Philip R. Doyle is a PhD candidate in Human-Computer Interaction at University College Dublin, specialising in studying user perceptions of CUIs as dialogue partners. Adopting theory and methodological practices from cognitive psychology, Philip has published research at CHI, CUI, MobileHCI, IJHCI and is also a member of the current CUI steering committee. In addition to his main area of research, Philip also has a strong interest in ethics and transparency in CUI design.
Daniel John Rough is a Lecturer in Computing at the University of Dundee, Scotland. His main research interest is in end-user development - designing interfaces that are not just easy to use, but also easy to tailor and extend without programming experience. His current research investigates how conversational user interfaces can be made more tailorable by their end users to improve user experience.
Justin Edwards is a PhD candidate at University College Dublin and a member of the ADAPT centre. His research examines speech in multitasking environments, examining how people speak to machines when busy conducting other tasks, and applying these insights to the design of system-initiated dialogue with conversational agents. His work has been presented at CHI, CUI and MobileHCI and published in Interacting with Computers. He also hosts a podcast about computational creativity called Robots on Typewriters, with work on this topic being published twice at CUI.
Benjamin Cowan is an Assistant Professor at University College Dublin’s School of Information & Communication Studies. His research lies at the juncture between psychology, HCI and computer science in investigating how theoretical perspectives in human communication can be applied to understand phenomena in speech based human-machine communication. He has published widely on user centered issues in conversational and speech interface interaction, is co-founder of the international Conversational User Interfaces (CUI) conference series and has been involved in a number of workshops on this topic at CHI and Mobile HCI on designing speech and language technologies.
Leigh Clark is a Lecturer in Human-Computer Interaction at the Computational Foundry in Swansea University. His research examines the effects of voice and language design on speech interface interactions and how linguistic theories can be implemented and redefined in this context. He is co-founder of the international Conversational User Interfaces (CUI) conference series.

- Extracted data:
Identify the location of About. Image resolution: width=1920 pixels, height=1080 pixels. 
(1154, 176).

...

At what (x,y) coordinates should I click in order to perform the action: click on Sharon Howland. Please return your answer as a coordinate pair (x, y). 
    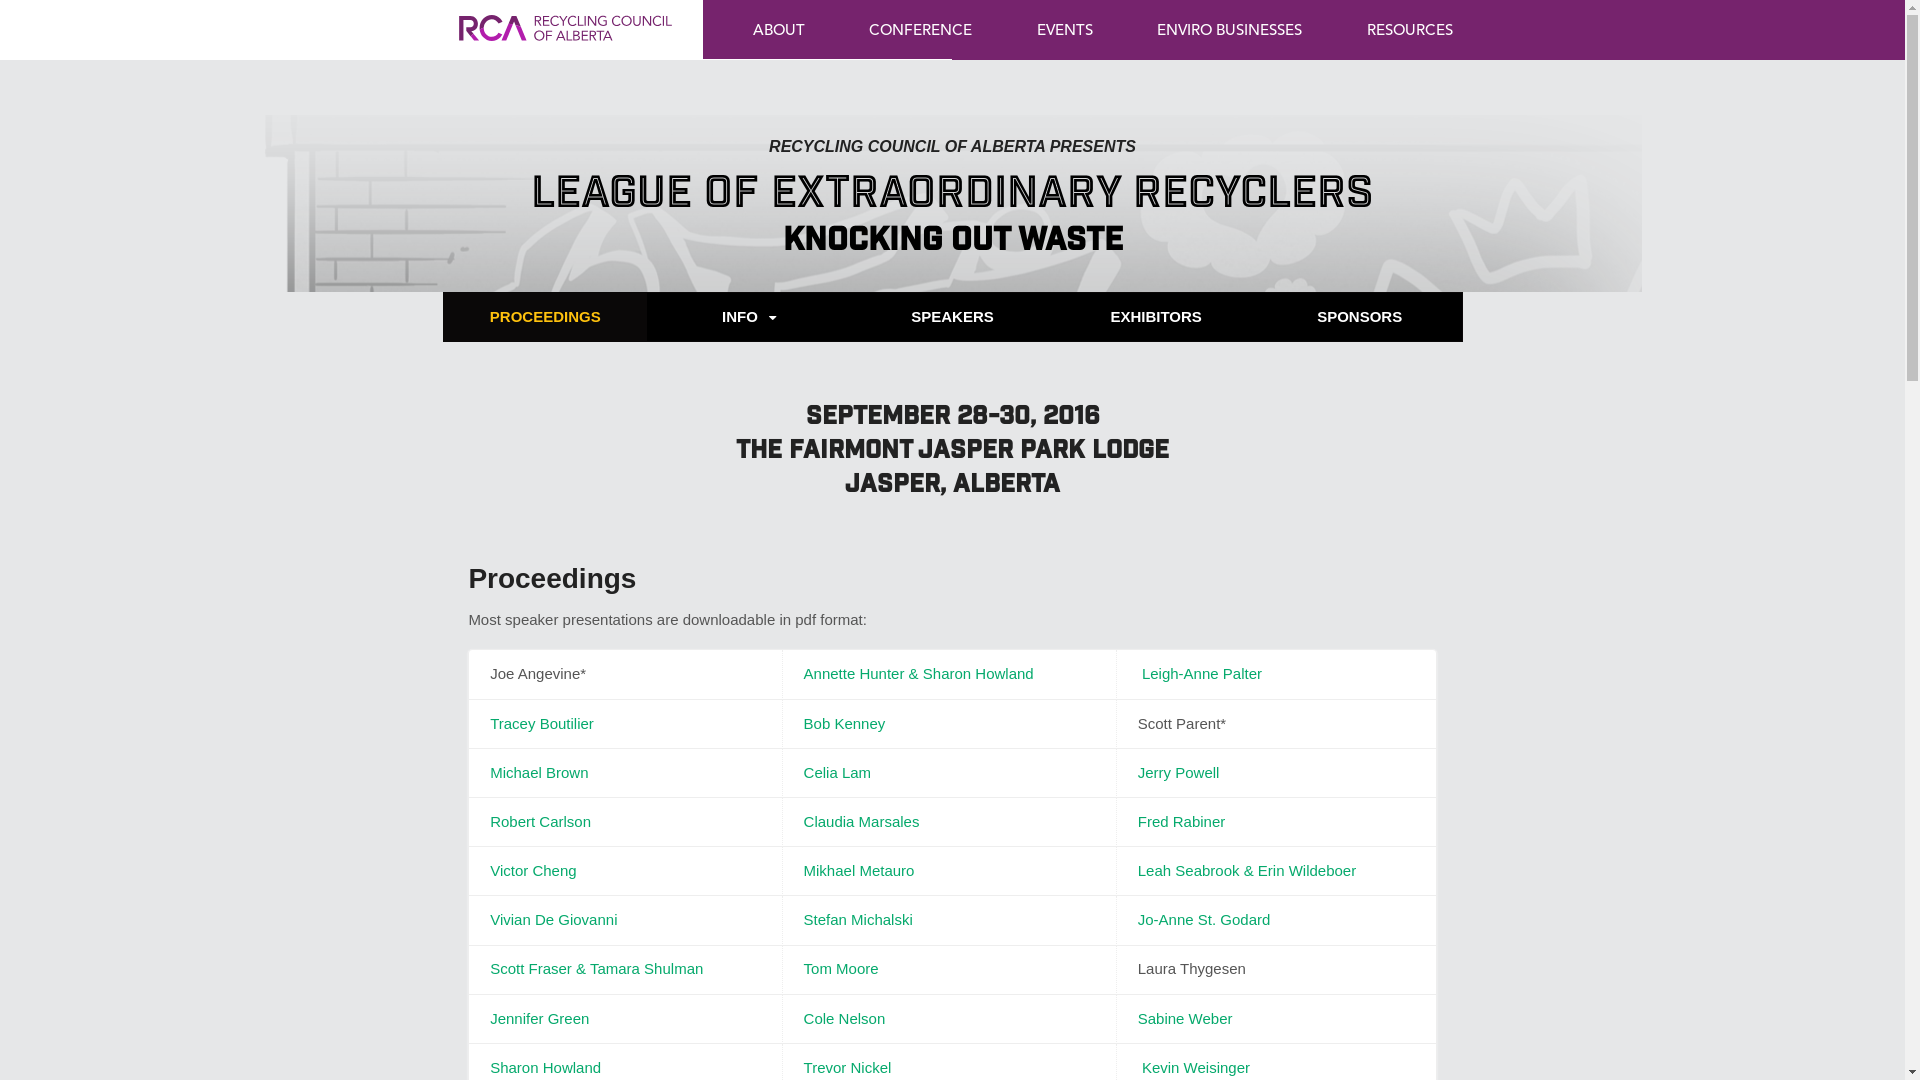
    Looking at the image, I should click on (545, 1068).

- Problems:
(1) According to the researcher biographies, what is the name of the podcast that Justin Edwards hosts?
(2) Using the researcher biographies, explain why Daniel John Rough's current research seeks to make conversational user interfaces more tailorable by their end users.
(3) Go on with the researcher biographies from the point where they end.

- Responses by task:
(1) Robots on Typewriters, a podcast about computational creativity.

(2) The aim is to improve user experience. This follows from his main research interest in end-user development: interfaces that are easy to use and also easy to tailor and extend without programming experience.

(3)
Martin Porcheron is a Lecturer in the Computational Foundry at Swansea University. His work examines the use of new technologies such as conversational systems in multi-party settings like pubs and the home. He has recently co-organised workshops at CHI '18--'20 and CSCW '16--'17 on topics including collocated interaction with technologies and conversational user interfaces. He was Full Papers Chair for the inaugural CUI '19 conference, Program Chair for CUI '20, and is a member of the conference steering committee.
Stephan Schlögl is an Associate Professor in the Dept. Management, Communication IT at theMCI Management Center Innsbruck. His main research interest lies in human-computer interaction,particularly focusing on conversational user interfaces and other types of AI supported interaction modalities. He was one of the general chairs for the CUI 2020 conference.
María Inés Torres is Full Professor at UPV/EHU Univeridad del Pais Vasco and director of the SPIN RG Speech Interactive Research Group. Her research focuses on statistical approaches to deal with spoken dialog systems, aiming to learn from human interaction to generate artificial interaction. Furthermore, she and her group look at methods to identify emotions in speech. She is one of the general chairs for the CUI 2020 conference.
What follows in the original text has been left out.